══ Source information

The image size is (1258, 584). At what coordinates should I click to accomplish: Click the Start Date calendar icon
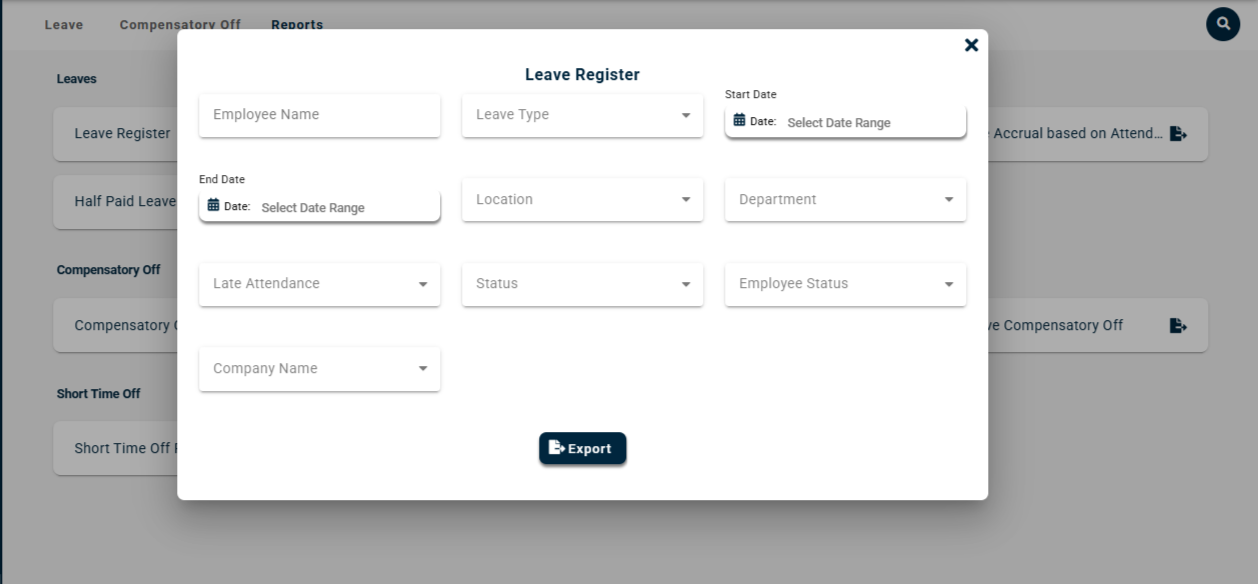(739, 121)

════
══ Source information

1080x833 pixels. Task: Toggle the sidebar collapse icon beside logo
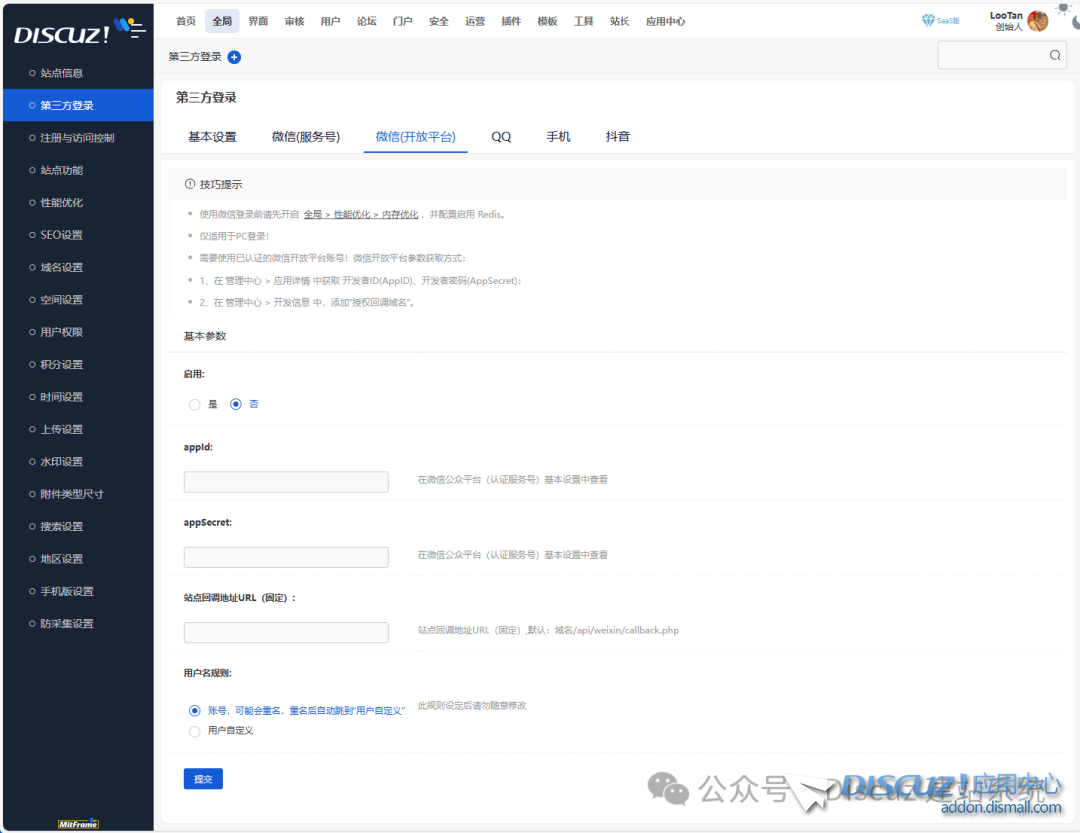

════
══ Source information

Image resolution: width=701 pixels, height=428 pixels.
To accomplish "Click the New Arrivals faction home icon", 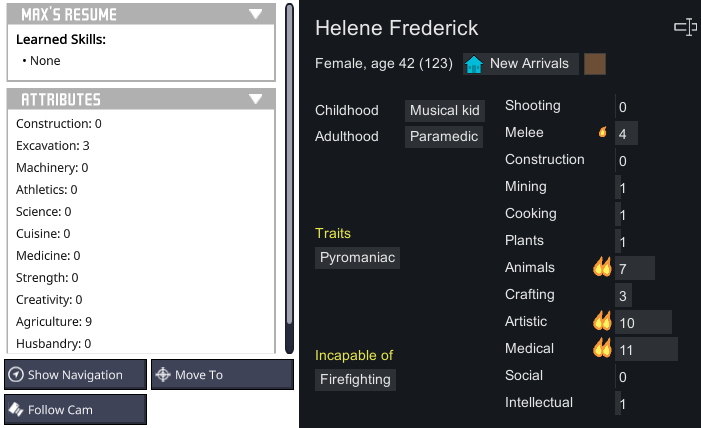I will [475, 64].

════

Task brief: State how many lines in the listing above contain the word "pixels", giving only the number.

Solution to the problem: 2